§ Your assignment
Retype, word for word, each line between the lines holding "Image resolution: width=430, height=1628." and "Mona Bode (poet) (291, 887)", inclusive, and leave the rest of the data alone.

§ Information supplied

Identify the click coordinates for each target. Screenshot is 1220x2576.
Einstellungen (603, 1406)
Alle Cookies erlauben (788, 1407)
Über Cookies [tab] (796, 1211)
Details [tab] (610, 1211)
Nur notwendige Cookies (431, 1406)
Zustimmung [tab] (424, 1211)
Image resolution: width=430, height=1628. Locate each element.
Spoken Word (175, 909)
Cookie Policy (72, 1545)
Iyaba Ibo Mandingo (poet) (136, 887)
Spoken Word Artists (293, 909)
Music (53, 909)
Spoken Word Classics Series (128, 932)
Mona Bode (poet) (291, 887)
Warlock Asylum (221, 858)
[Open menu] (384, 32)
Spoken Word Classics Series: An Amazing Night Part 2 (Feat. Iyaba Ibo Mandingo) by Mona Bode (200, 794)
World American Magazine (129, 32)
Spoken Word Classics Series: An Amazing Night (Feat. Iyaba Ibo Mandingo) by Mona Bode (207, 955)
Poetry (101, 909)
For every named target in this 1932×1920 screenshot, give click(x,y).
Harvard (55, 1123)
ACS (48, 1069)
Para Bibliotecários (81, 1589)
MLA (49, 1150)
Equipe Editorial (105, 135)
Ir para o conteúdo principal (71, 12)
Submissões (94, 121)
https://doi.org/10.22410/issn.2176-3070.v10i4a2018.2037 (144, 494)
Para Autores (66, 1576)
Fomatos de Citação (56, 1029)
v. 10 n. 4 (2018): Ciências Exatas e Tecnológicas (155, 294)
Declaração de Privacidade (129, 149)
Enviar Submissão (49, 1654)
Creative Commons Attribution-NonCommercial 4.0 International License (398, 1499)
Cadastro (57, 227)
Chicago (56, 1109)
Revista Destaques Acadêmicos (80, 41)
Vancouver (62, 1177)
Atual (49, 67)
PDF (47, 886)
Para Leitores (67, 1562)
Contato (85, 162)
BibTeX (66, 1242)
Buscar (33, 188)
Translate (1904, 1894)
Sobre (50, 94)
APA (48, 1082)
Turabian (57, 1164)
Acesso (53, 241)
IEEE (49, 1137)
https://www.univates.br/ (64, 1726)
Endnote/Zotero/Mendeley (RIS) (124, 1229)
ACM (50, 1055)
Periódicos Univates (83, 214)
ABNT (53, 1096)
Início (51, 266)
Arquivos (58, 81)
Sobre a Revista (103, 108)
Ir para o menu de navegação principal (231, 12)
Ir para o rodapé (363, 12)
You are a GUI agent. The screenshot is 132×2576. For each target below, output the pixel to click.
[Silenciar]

§ Written reply
Image resolution: width=430, height=1628. Locate each element.
Spoken Word (175, 909)
Cookie Policy (72, 1545)
Iyaba Ibo Mandingo (poet) (136, 887)
Spoken Word Artists (293, 909)
Music (53, 909)
Spoken Word Classics Series (128, 932)
Mona Bode (poet) (291, 887)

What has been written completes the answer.